I. Das Gesetz schützt zunächst die Gesundheit und persönliche Sicherheit aller Arbeiter durch Vorschriften über den Zustand der Arbeitsräume (Größe, Sauberkeit, Ventilation etc.), die Einrichtung der Maschinen und gefährlichen Werkzeuge, die Reinigung derselben etc.

II. Das Gesetz regelt sodann die Beschäftigung der Kinder, jugendlichen Personen und Frauen.

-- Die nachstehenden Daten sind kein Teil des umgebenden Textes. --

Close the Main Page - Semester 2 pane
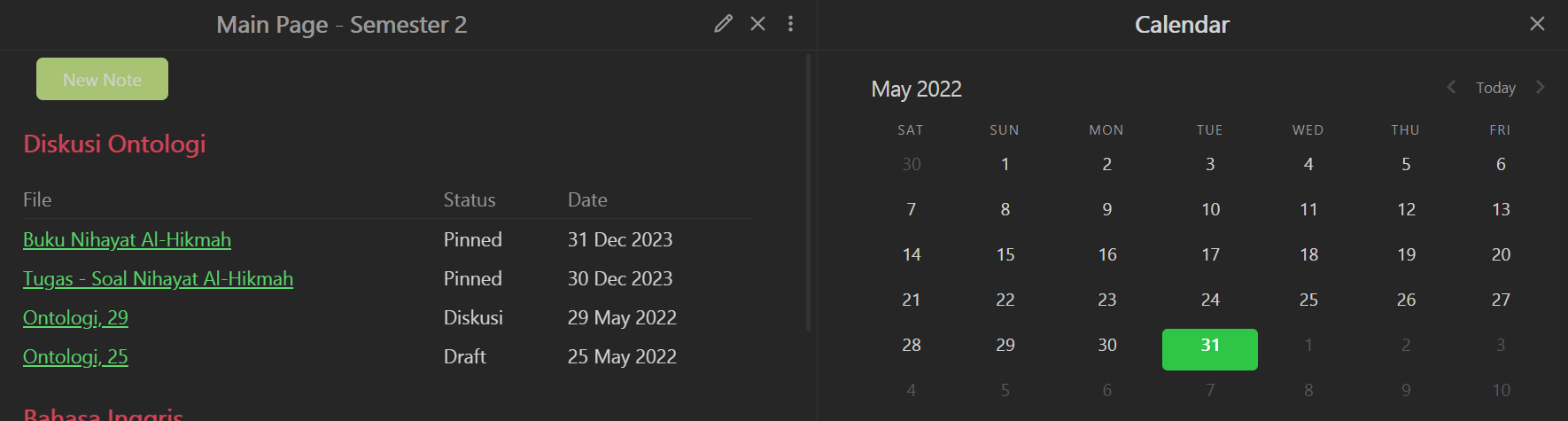The height and width of the screenshot is (421, 1568). pyautogui.click(x=757, y=24)
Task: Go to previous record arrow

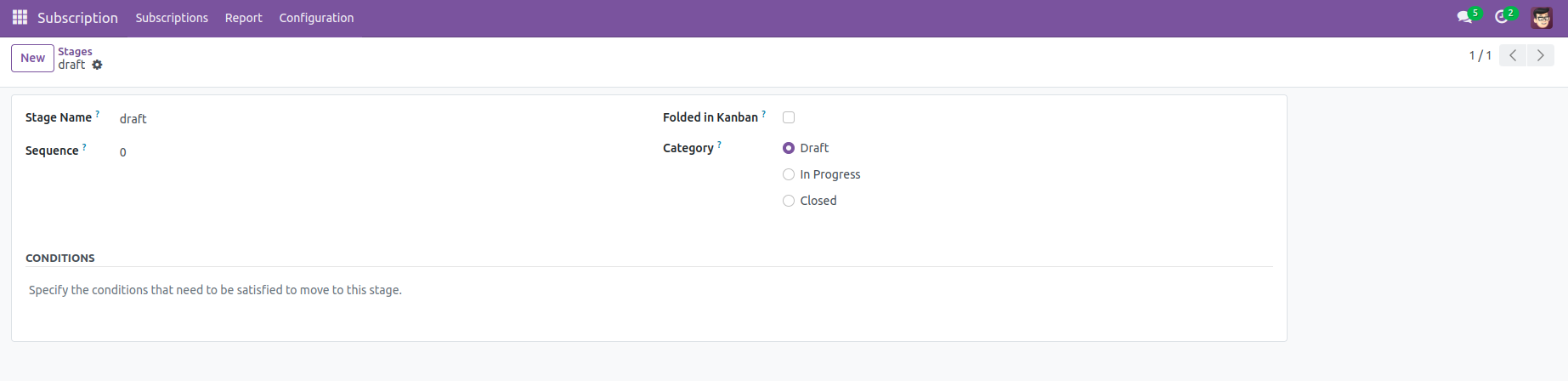Action: [x=1513, y=55]
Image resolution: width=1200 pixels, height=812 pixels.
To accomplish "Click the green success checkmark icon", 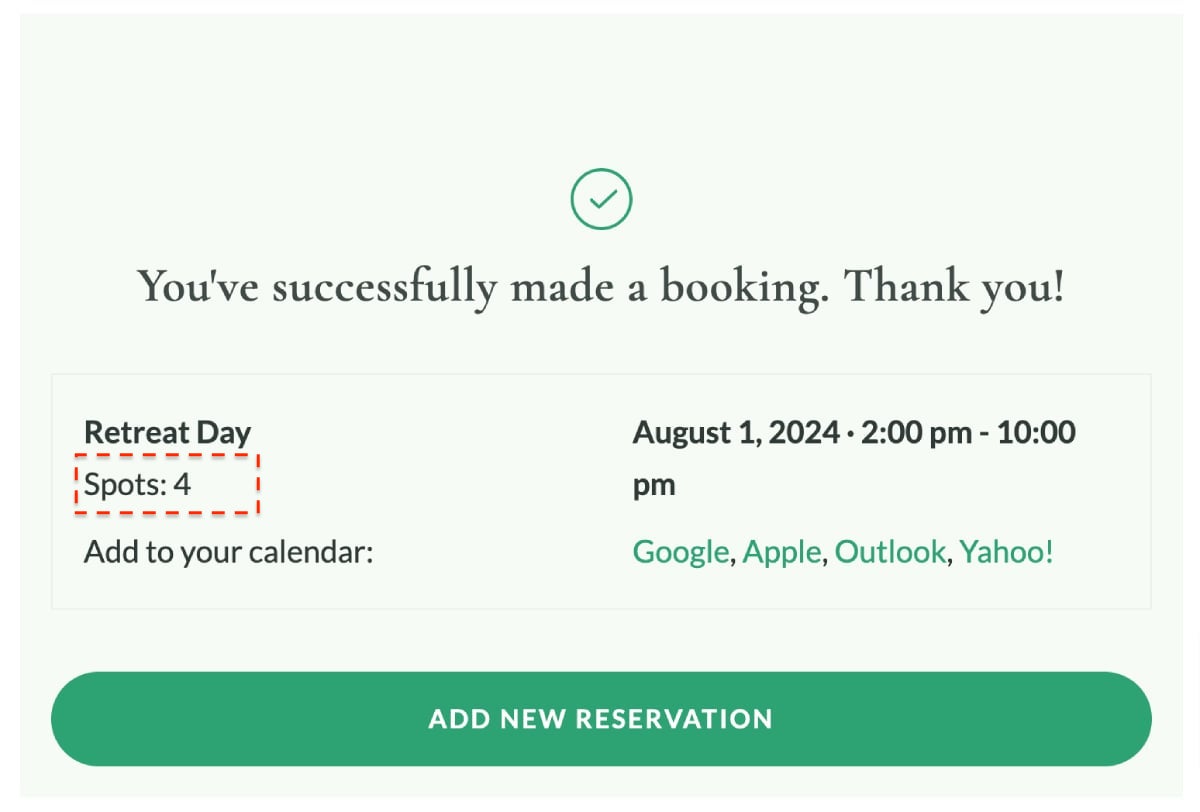I will click(601, 200).
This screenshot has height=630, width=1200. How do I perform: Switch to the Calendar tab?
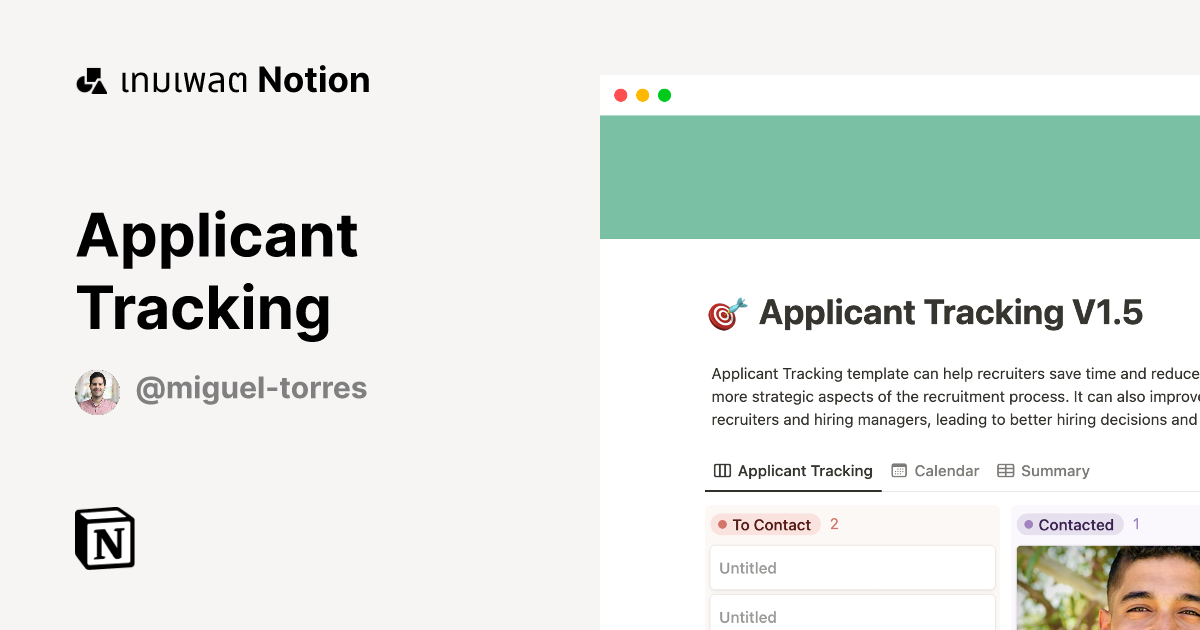(x=946, y=470)
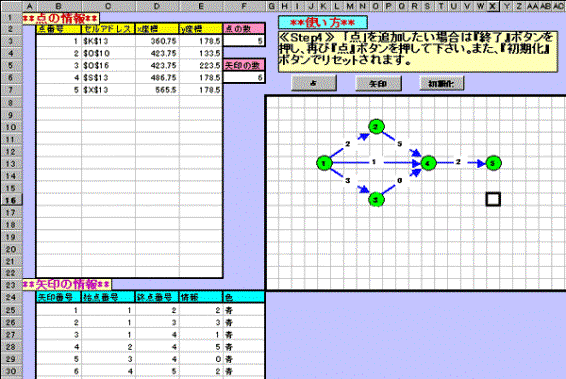Click the 点 button
Screen dimensions: 566x379
pos(314,83)
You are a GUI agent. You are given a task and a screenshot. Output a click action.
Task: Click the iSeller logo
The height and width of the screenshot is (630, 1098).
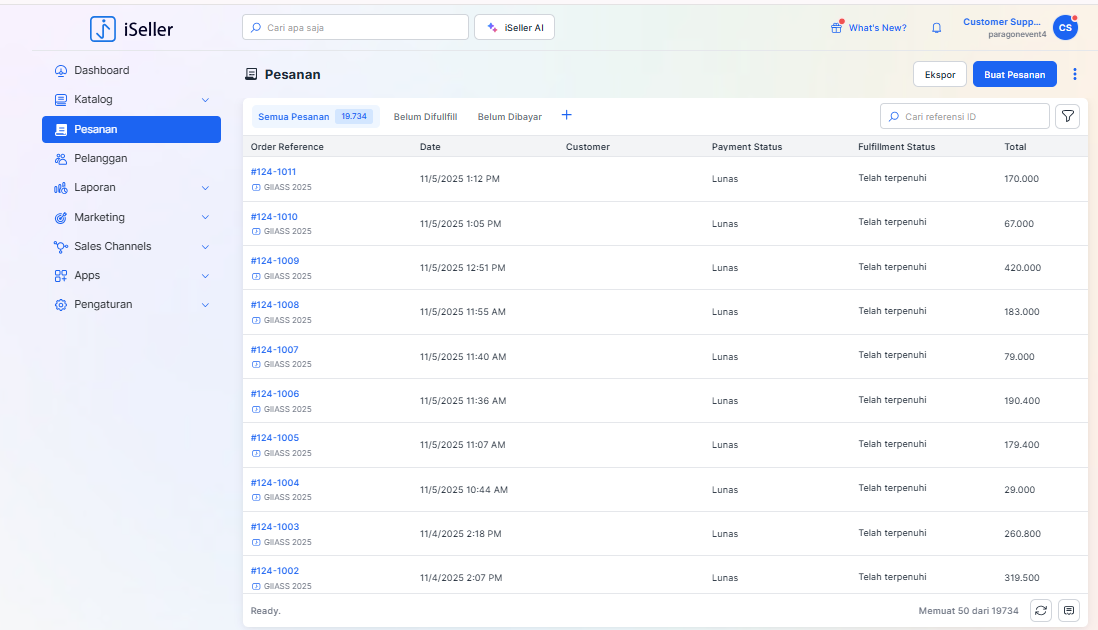(x=131, y=29)
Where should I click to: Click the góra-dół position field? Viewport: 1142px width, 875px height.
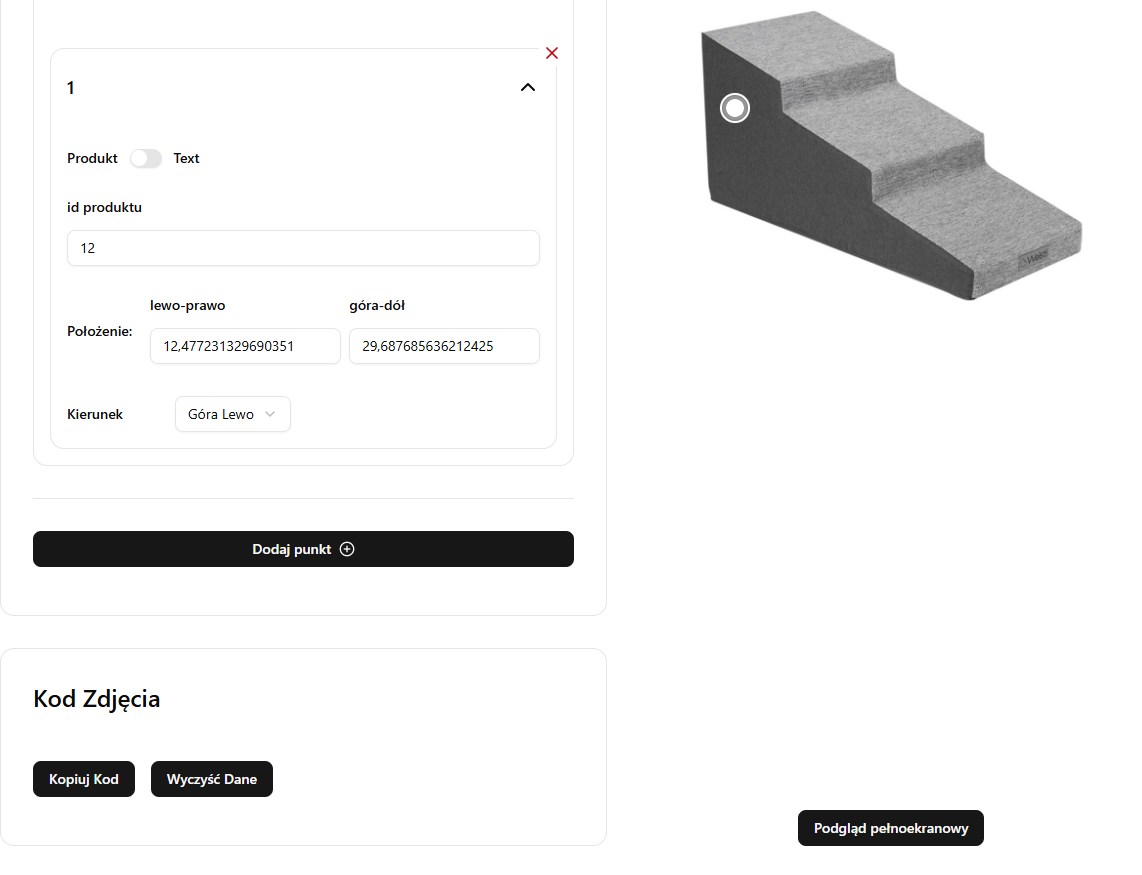coord(444,346)
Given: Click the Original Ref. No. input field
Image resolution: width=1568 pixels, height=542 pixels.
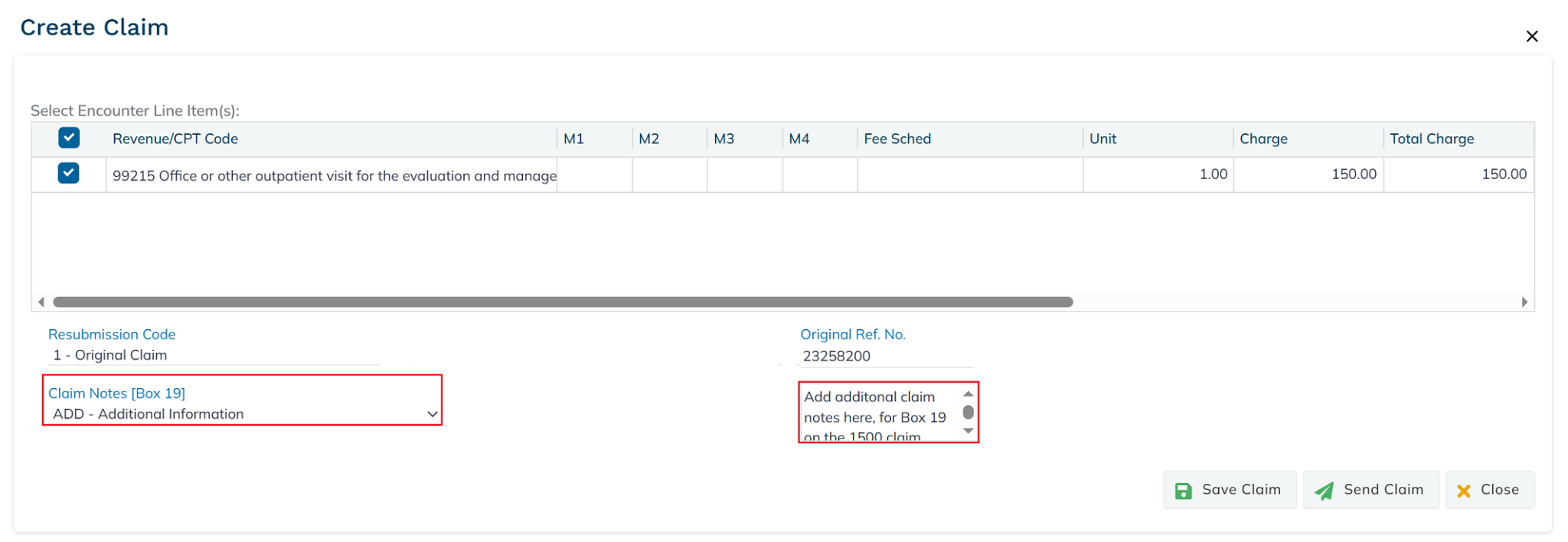Looking at the screenshot, I should (885, 356).
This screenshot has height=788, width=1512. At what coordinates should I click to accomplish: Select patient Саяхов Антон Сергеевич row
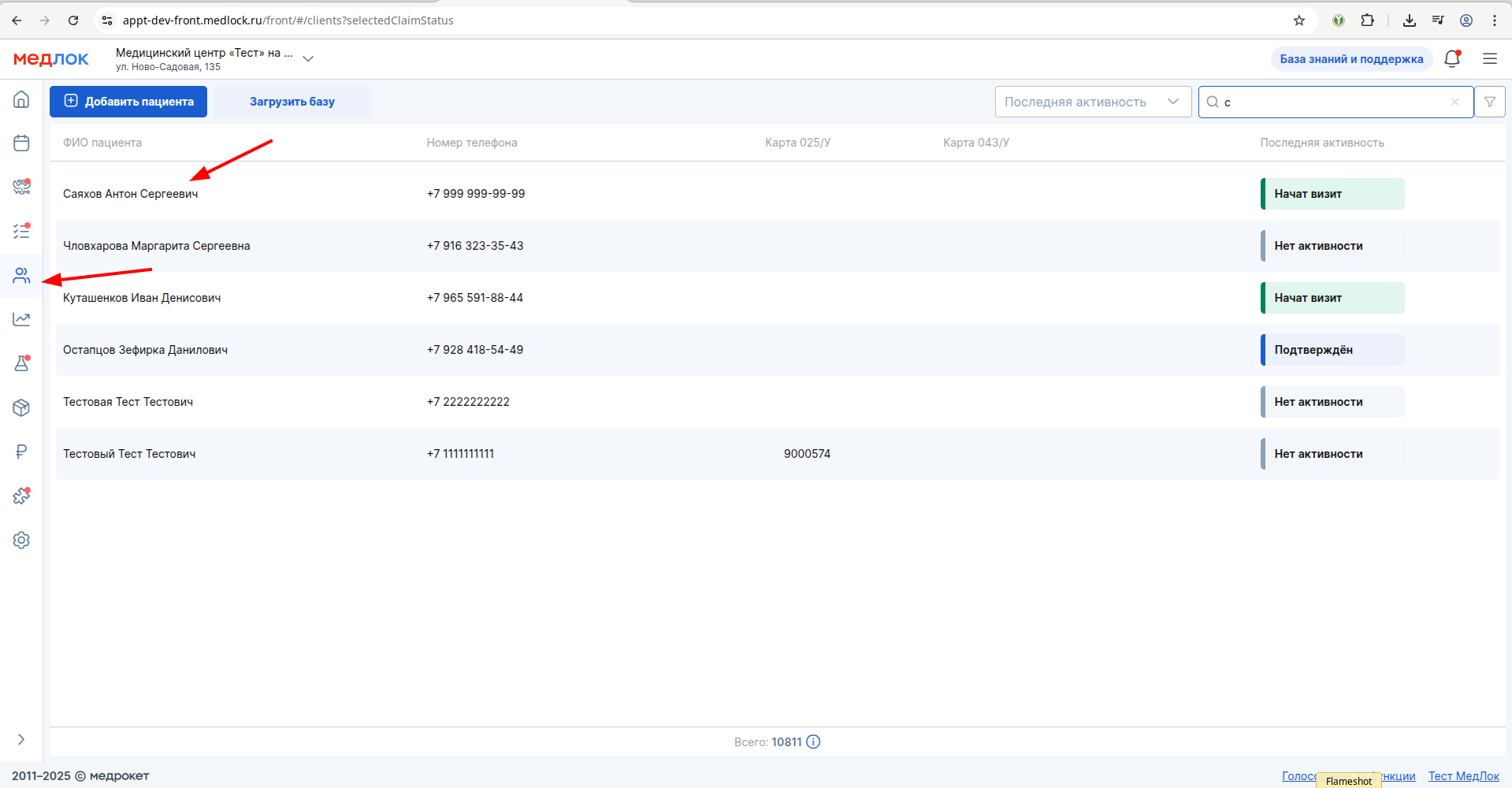(777, 194)
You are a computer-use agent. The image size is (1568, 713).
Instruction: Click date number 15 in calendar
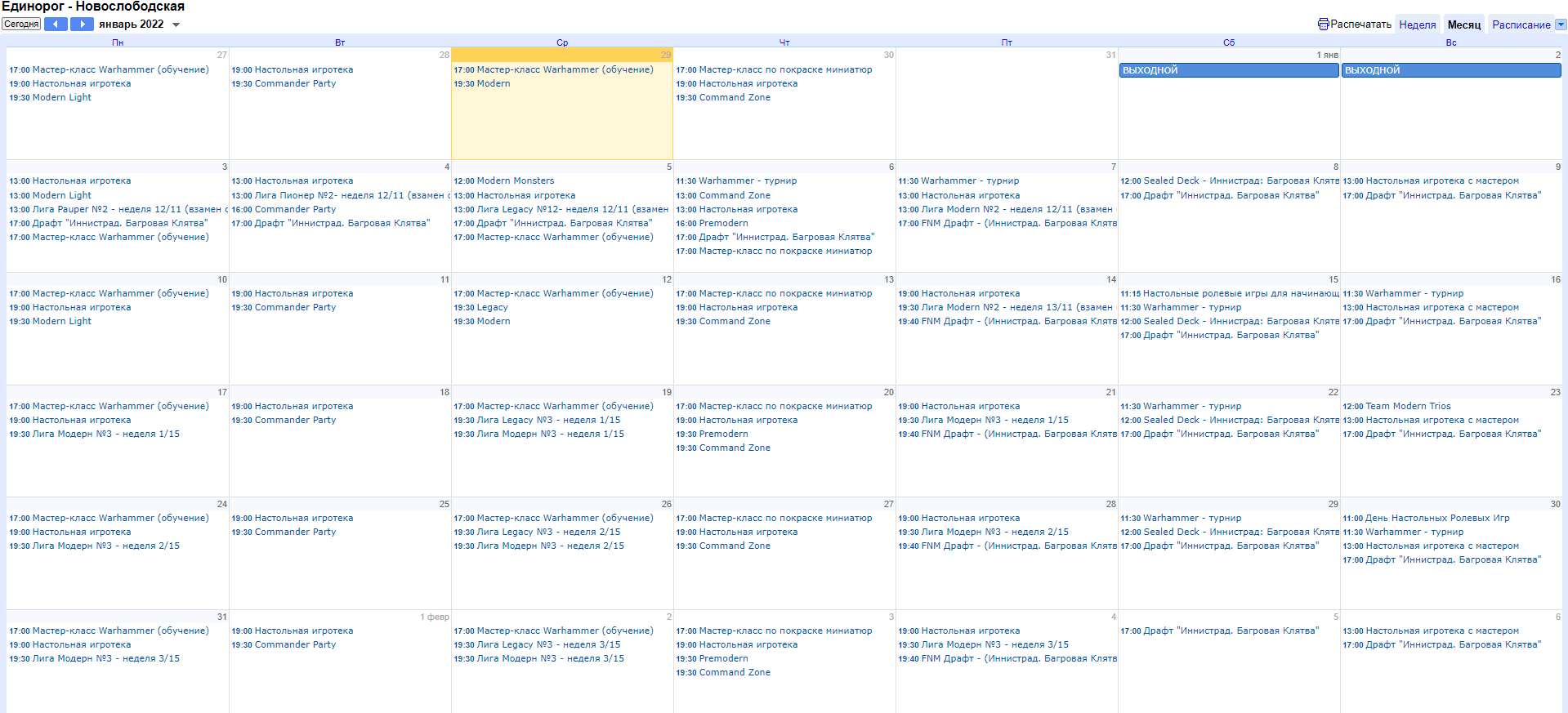click(1333, 279)
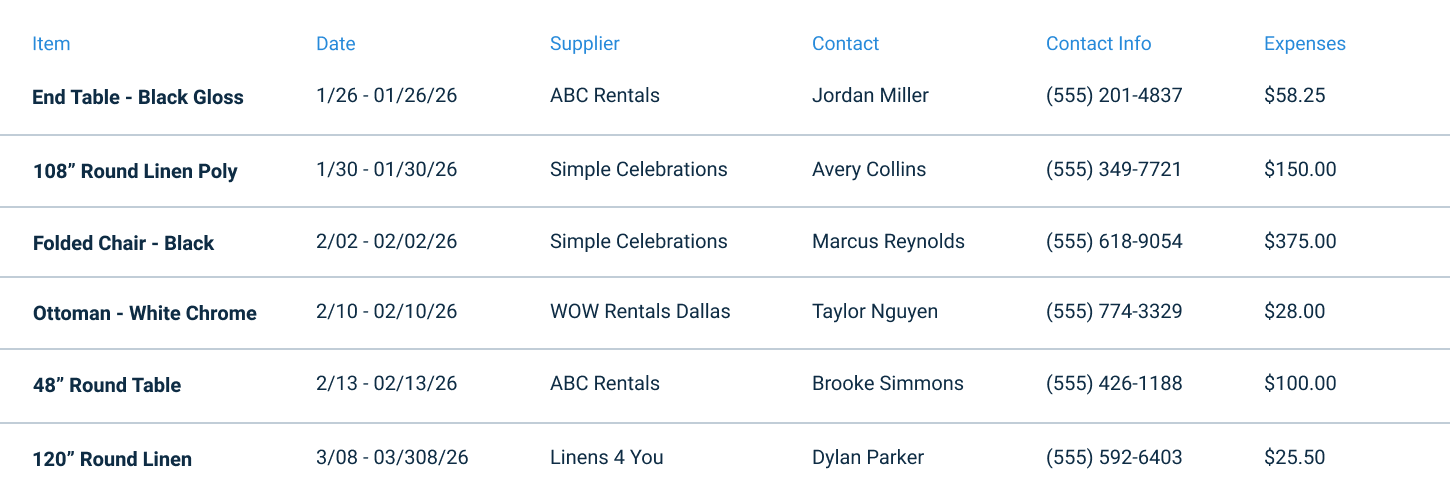The image size is (1450, 490).
Task: Click the Date column header
Action: coord(335,44)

Im Sinn desselben ist ein Kind (child) eine Person unter 14 Jahren, eine jugendliche Person (young person) eine Person von 14 bis unter 18 Jahren, eine Frau (woman) eine weibliche Person von 18 und mehr Jahren. Wenn aber ein Kind von 13 Jahren von einer bestimmten Behörde ein Zeugnis bekommt, daß es ein gewisses Maß von Ausbildung im Lesen, Schreiben und Rechnen besitzt, so soll es als eine jugendliche Person angesehen werden. Das Gesetz unterscheidet bezüglich des Schutzes dieser Personen: Fabriken (factories), Werkstätten (workshops) und häusliche Arbeitsstätten (domestic workshops), in welchen mechanische Kraft nicht zur Anwendung kommt. Ist dies in solchen Arbeitsstätten der Fall, so sind sie Werkstätten im allgemeinen Sinn. Bei den Fabriken unterscheidet es die der Textilindustrie (textile factory) und der sonstigen Industrie (non textile factory).

1) Am weitesten gehen die Schutzbestimmungen in der Textilindustrie. Die wesentlichsten sind:

a) Für alle drei Klassen ist die Nachtarbeit (von 7 bis 7 oder von 6 bis 6 Uhr), dann die Arbeit an Sonntagen, am Weihnachtstag und Karfreitag verboten. Außerdem müssen ihnen im Jahr noch acht halbe Feiertage gewährt werden.

b) Für jugendliche Personen und Frauen ist die Maximalarbeitszeit an den fünf ersten Wochentagen 10 Stunden (2 St. Pause für Mahlzeiten), am Sonnabend 6-6½ St., der Sonnabend-Nachmittag ist frei. Ohne Unterbrechung von mindestens ½ Stunde dürfen sie nicht länger als 4½ St. hintereinander beschäftigt werden.

c) Kinder dürfen erst vom 10. Jahr an beschäftigt werden und dann entweder nach dem System der täglichen Arbeit oder dem System der Arbeit an umschichtigen Tagen. Bei jenem System darf ihre Beschäftigung an den fünf ersten Wochentagen an einem Tag entweder nur vormittags oder nur nachmittags stattfinden.